> [Required action]: Exact copy, no pictures: repeat the data that follows.

::::

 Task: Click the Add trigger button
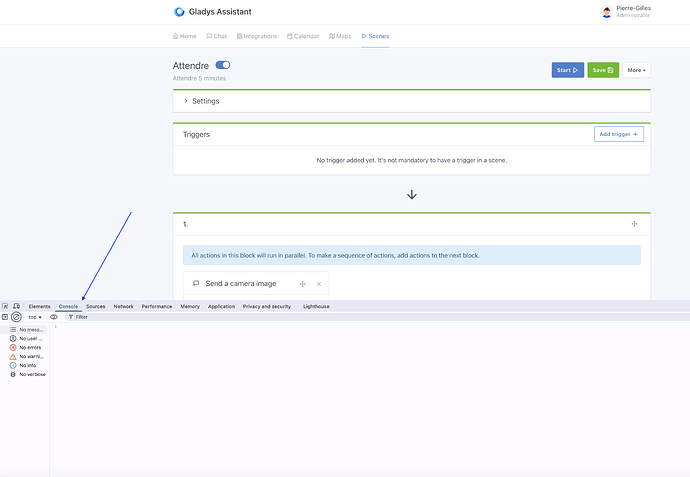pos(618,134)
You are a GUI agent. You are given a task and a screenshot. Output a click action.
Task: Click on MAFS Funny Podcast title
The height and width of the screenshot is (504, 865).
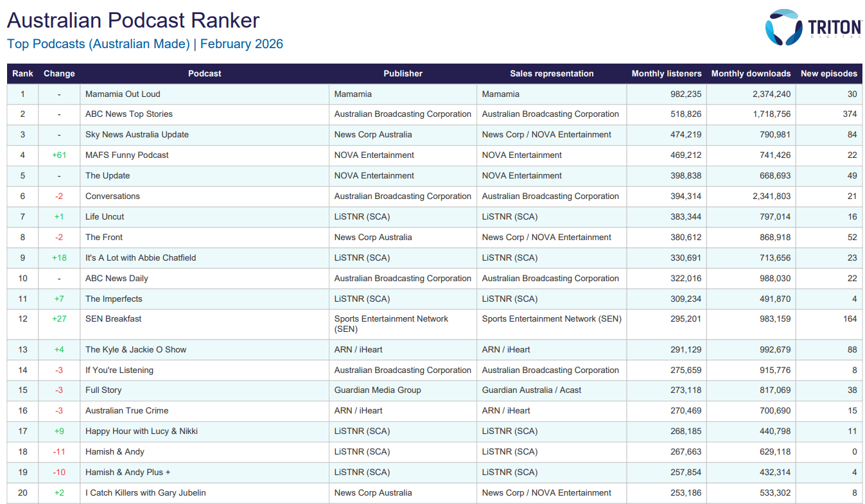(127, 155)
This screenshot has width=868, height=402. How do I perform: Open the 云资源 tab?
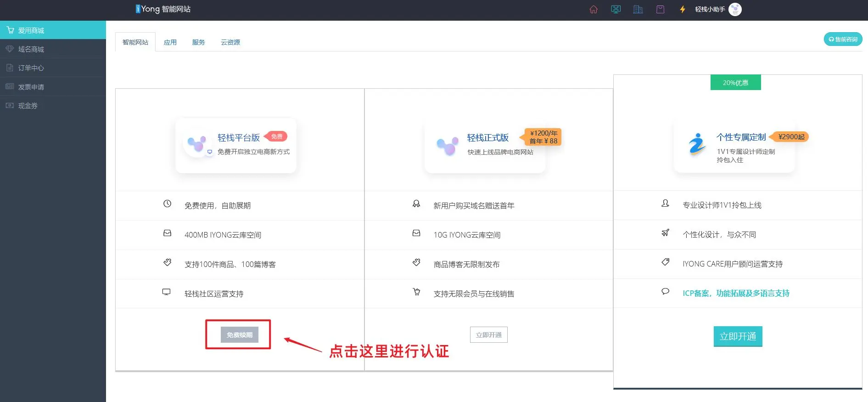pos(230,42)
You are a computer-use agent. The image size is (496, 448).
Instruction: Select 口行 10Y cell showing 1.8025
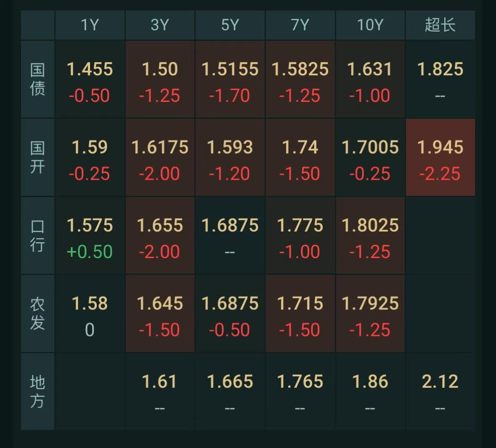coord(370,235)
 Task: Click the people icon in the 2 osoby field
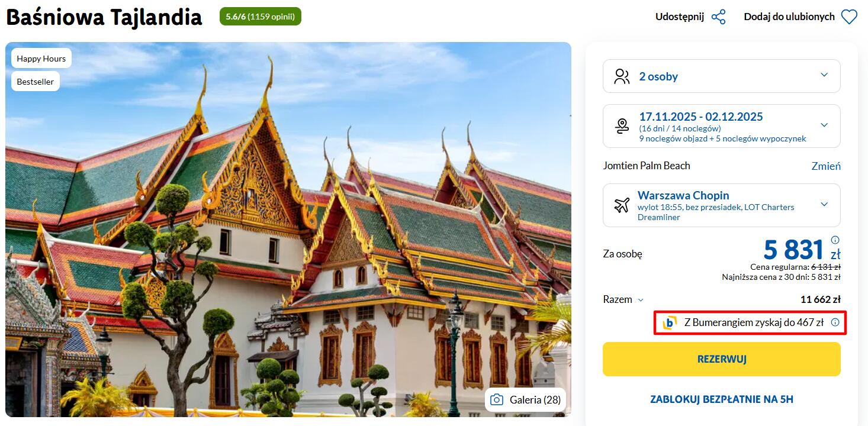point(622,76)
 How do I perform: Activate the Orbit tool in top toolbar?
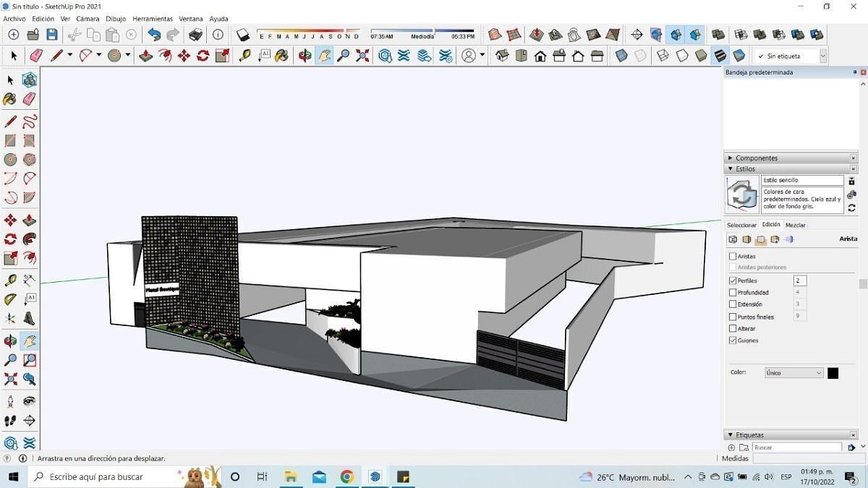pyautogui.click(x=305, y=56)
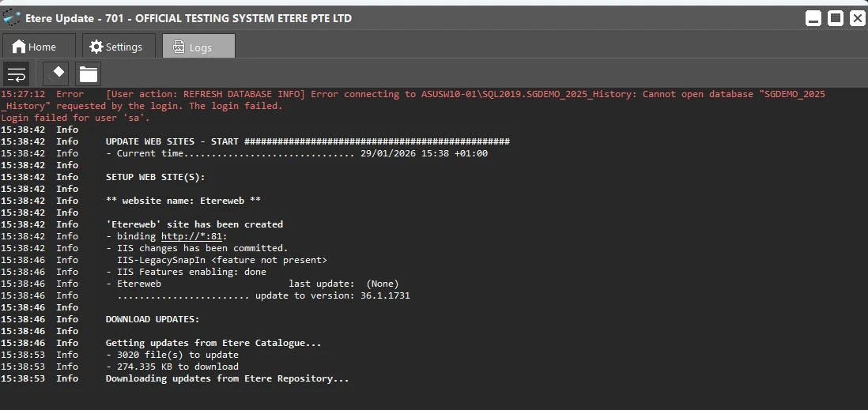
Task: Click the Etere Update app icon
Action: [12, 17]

::::

> [Exercise result]:
 Task: Click the Add trigger button
pos(618,134)
You are a GUI agent. You are given a task and a screenshot. Output a click action.
Task: Click on MAFS Funny Podcast title
The height and width of the screenshot is (504, 865).
(127, 155)
This screenshot has width=868, height=402. How do I perform: Open the 云资源 tab?
pos(230,42)
You are a computer-use agent. The image size is (496, 448).
Instruction: Select 口行 10Y cell showing 1.8025
coord(370,235)
 Task: Click the people icon in the 2 osoby field
point(622,76)
 How do I perform: Activate the Orbit tool in top toolbar?
pyautogui.click(x=305, y=56)
Task: Click the Etere Update app icon
Action: [12, 17]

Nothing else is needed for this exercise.